France, Germany, Belgium and Luxembourg - described by some in the US as the "Axis of Weasel" - vowed to press ahead with a full-fledged defence union, brushing aside warnings that the move would entrench the European Union's bitter divisions over Iraq and could lead to the break-up of Nato.

A new rapid reaction force would be built around the existing Franco-German brigade, taking in Belgian commandos and units from Luxembourg. It would answer to a headquarters in the Brussels suburb of Tervuren and be ready for joint operations next year.

Jacques Chirac, the French president, insisted that the plans would bolster Nato by making Europe a more credible partner for Washington, and denied there was an attempt to set up a rival to Nato's operational command. "The aim is not to decouple European Union and Atlantic Alliance defence efforts," he said.

But M Chirac gave out mixed signals when he gently rebuked Tony Blair for advocating a "one polar world" and warning of a new Cold War if Europe tried to become a rival power to America.

"Quite naturally a multi-polar world is being created, whether one likes it or not. It's inevitable. For balance to exist, there will have to be a strong Europe. Relations between the European Union and the United States will have to be a partnership between equals," said M Chirac.
This was basically inevitable. I'd been suggesting in discussions with [livejournal.com profile] logam and one of my colleagues that an European Army was probably the next step and a needed step for the EU to become the federation it apparently wants to be. Sovereignty as a concept is fast vanishing with the removal of borders in Europe - and eventually, even the local "state" governments will be largely irrelevant when faced with the onslaught of the bureaucrats in Brussels.

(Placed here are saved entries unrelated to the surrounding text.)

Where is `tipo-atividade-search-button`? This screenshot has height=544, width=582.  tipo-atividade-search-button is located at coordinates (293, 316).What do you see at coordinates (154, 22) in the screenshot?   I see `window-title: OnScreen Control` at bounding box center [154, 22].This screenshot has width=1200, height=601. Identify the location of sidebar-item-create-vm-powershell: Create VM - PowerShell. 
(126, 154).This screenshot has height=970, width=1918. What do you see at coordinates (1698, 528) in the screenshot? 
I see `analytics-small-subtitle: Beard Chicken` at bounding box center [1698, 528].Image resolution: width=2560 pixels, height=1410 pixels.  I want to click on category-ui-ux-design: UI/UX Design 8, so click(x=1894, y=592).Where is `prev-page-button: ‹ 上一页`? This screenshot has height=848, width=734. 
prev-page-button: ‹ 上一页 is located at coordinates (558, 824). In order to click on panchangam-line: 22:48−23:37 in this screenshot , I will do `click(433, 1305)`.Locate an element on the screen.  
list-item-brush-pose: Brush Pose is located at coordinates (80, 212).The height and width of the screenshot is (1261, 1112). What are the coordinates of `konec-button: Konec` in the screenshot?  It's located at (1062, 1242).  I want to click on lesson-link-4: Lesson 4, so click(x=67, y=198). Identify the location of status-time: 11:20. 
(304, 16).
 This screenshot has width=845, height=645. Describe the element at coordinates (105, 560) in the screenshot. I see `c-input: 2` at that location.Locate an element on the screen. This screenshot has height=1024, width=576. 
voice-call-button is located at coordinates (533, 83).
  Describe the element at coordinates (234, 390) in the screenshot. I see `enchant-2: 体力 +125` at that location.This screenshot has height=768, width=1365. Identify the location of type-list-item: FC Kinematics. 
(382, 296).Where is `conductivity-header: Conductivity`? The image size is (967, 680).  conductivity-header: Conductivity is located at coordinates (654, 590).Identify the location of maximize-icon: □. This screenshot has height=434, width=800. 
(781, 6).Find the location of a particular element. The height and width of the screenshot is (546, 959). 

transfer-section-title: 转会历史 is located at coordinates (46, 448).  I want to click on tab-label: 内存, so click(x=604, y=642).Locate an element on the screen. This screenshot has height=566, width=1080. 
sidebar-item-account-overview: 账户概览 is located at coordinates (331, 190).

Whether or not this is a good thing depends, as always, on your point of view. From a military standpoint, it simply makes sense. NATO is so heavily American dependent that given the current state of affairs with the US, it is just going to make Europe a second-class citizen on its own continent to continue with such a strategic arrangement. NATO itself is ideologically outmoded anyway - the EU continues to suck up more and more countries with gusto which were, just a few decades ago, on the other side of the Iron Curtain. There is no longer a Warsaw Pact to guard against. There is however, a very large, scary white man on the other side of the Atlantic waving a very big stick and rampaging around the clubhouse.

From a nationalistic standpoint, it's frightening. European MPs are practically unknown to their own constituents, yet the laws they pass are superceding national laws by treaty. Also, a lot of what goes on in that parliament is kept secret. How long, then until an EU member state starts balking at the interference from the Brussels crowd and they start sending the country's own troops in to quell the dissent? Yes, my friends, if this sounds familiar, it's the American Civil War all over again, except it's really about state's rights this time. One hopes that as the borders, already blurred beyond belief, start merging and the EU proclaims itself a sovereign power as a whole, that the citizenry will start becoming interested in the federal level and actually be allowed in the vote.

From a historical standpoint, it's kind of exciting and not-exciting at the same time. It's like witnessing the birth of a new United States, except done in that plodding, boring, watching paint dry, old-lady-falling-into-ruins way that we expect from Europe. What'll be really interesting is to see if the UK will want anything to do with this, despite Blair caving in to the establishment of a Rapid Deployment Force last year. Britain has always traditionally stood alone, what with the hostility to the euro and to giving up any inch of their soverignty to those bastards across the Channel. My gut has always told me that Britain will never be a part of Europe, not willingly.

So keep an eye on Europe - it may lead to a new, fresher, and more dynamic power, and a welcome check to US hegemony. Or it may lead to a totalitarian mess that will erupt into civil war. Then again, no one said revolutions were easy.